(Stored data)
################

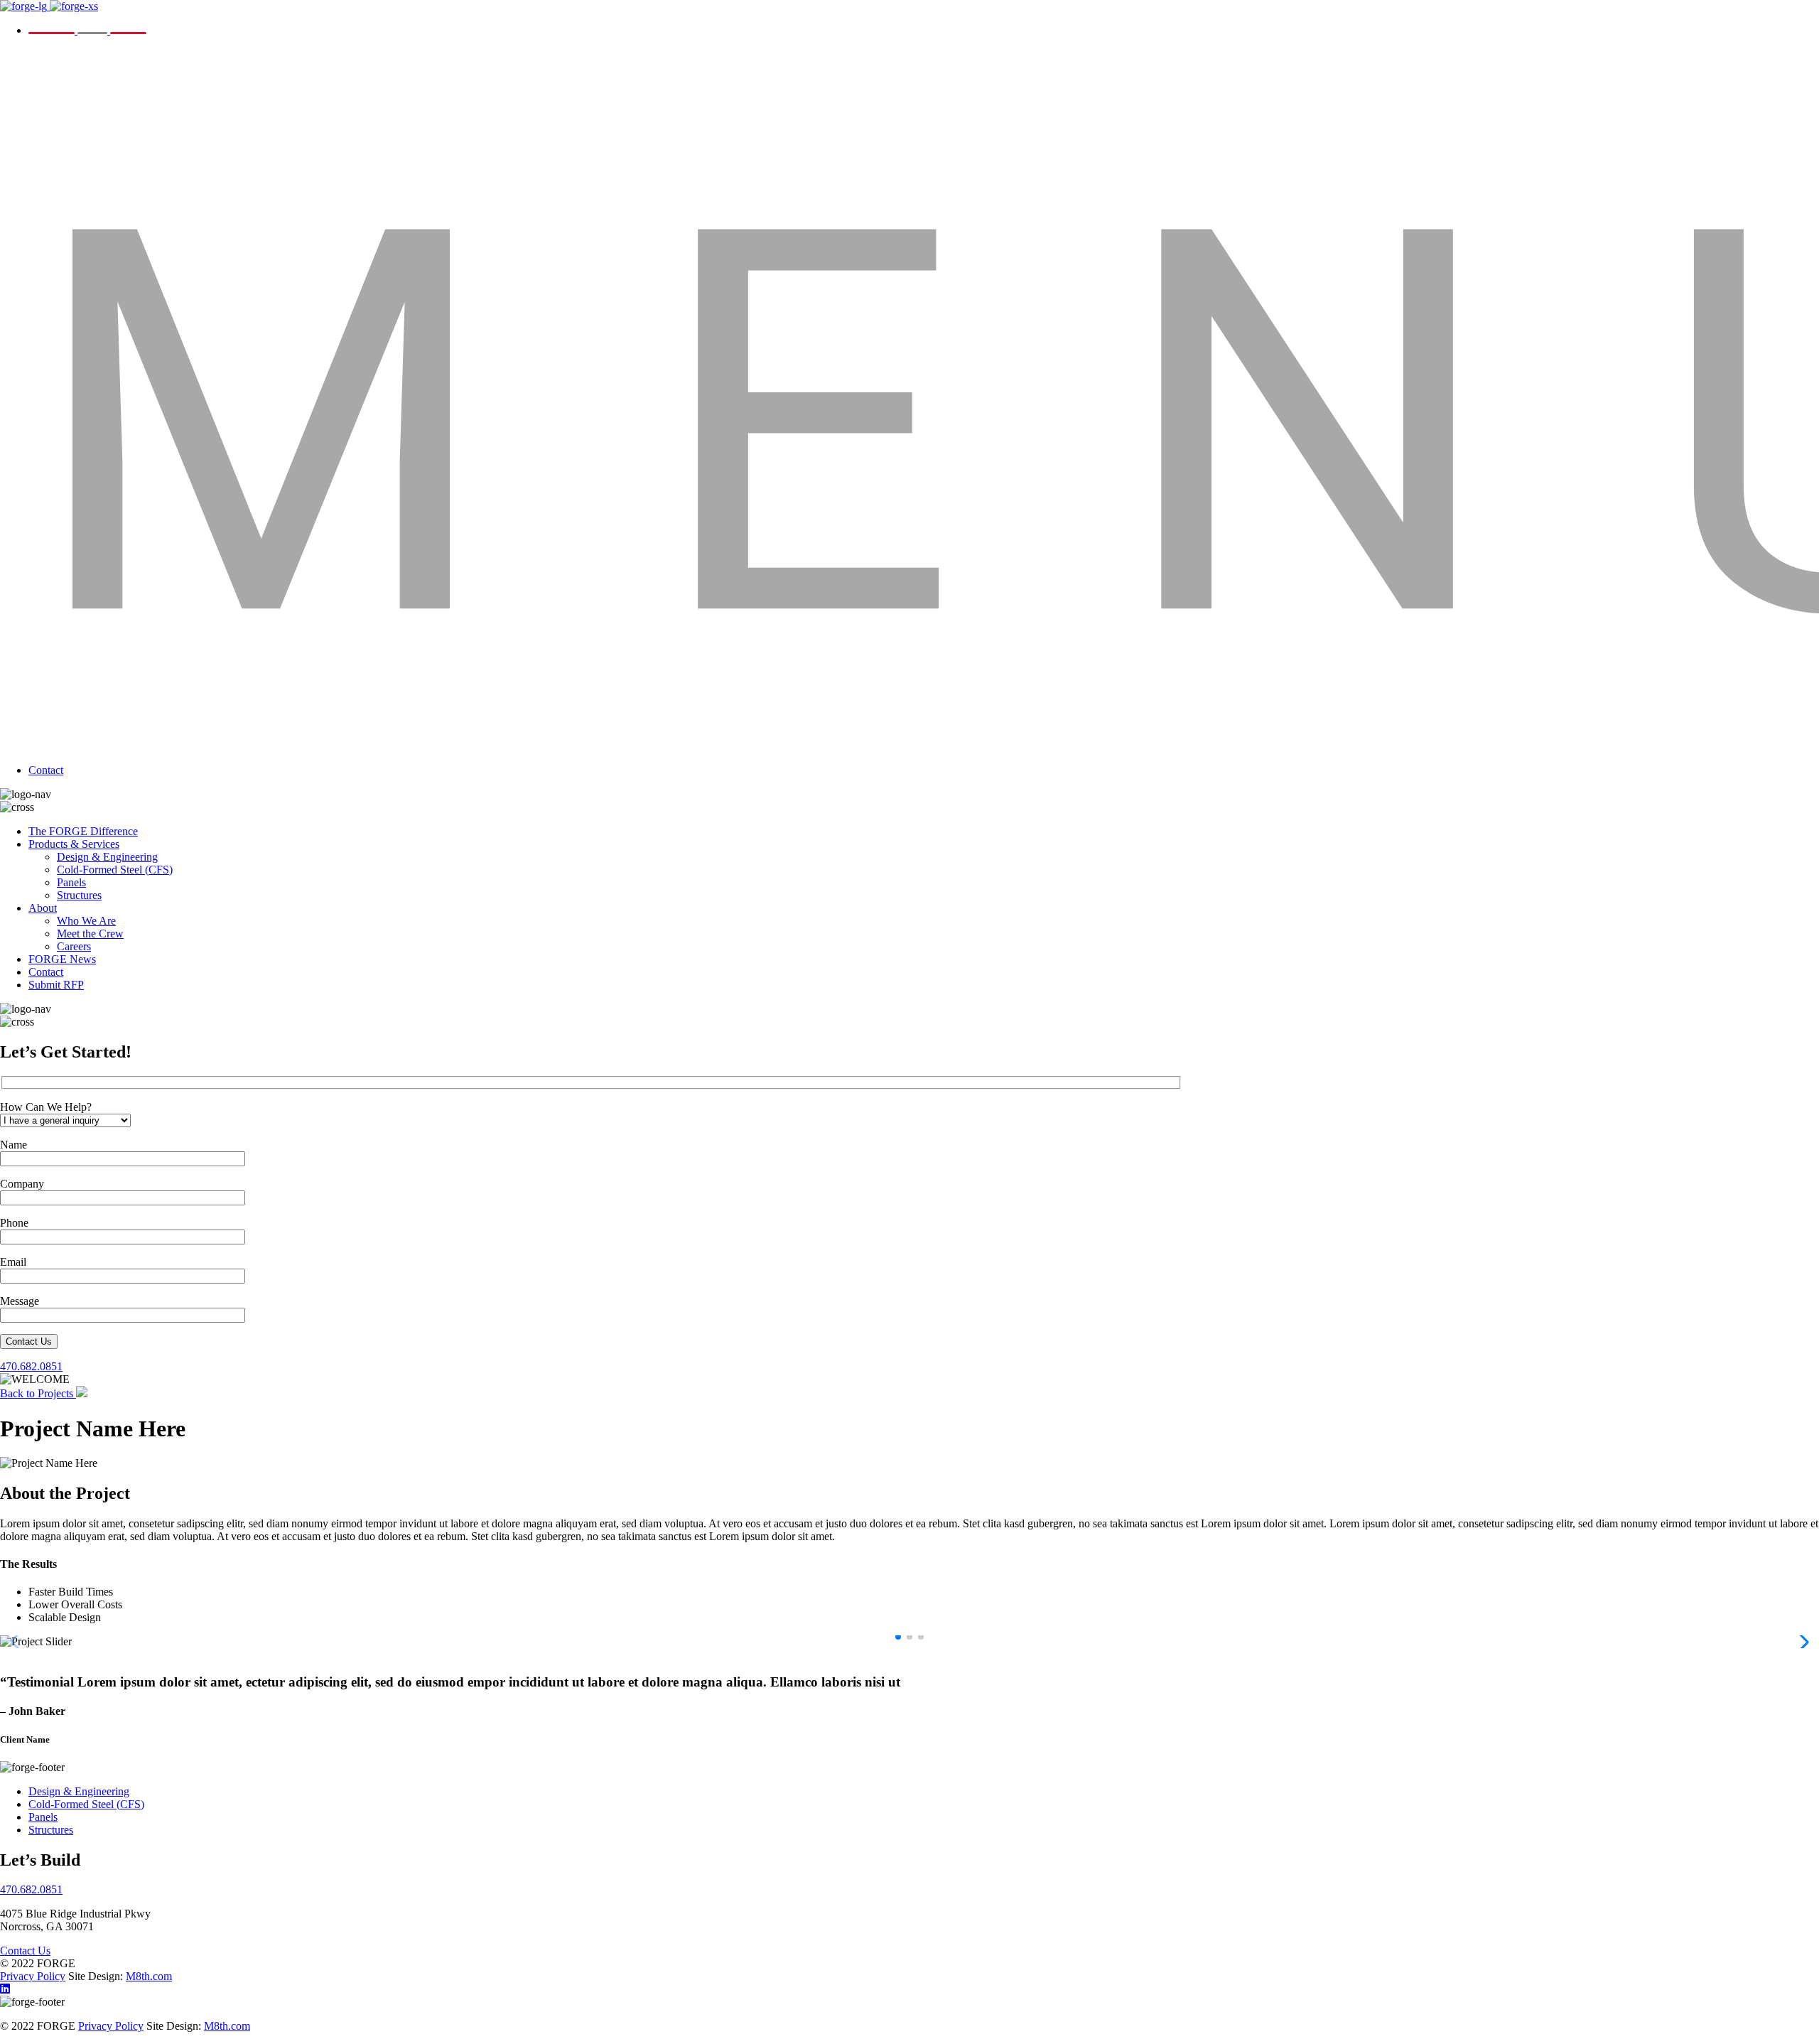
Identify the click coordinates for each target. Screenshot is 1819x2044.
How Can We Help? (46, 1107)
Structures (79, 895)
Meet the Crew (90, 933)
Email (13, 1262)
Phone (14, 1223)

################

WHAT THE TASK REQUIRES -
Would you return all the data exactly as given, minus the pictures?

THE COMPLETED TASK -
Identify the click coordinates for each target. Screenshot is 1819x2044.
How Can We Help? (46, 1107)
Structures (79, 895)
Meet the Crew (90, 933)
Email (13, 1262)
Phone (14, 1223)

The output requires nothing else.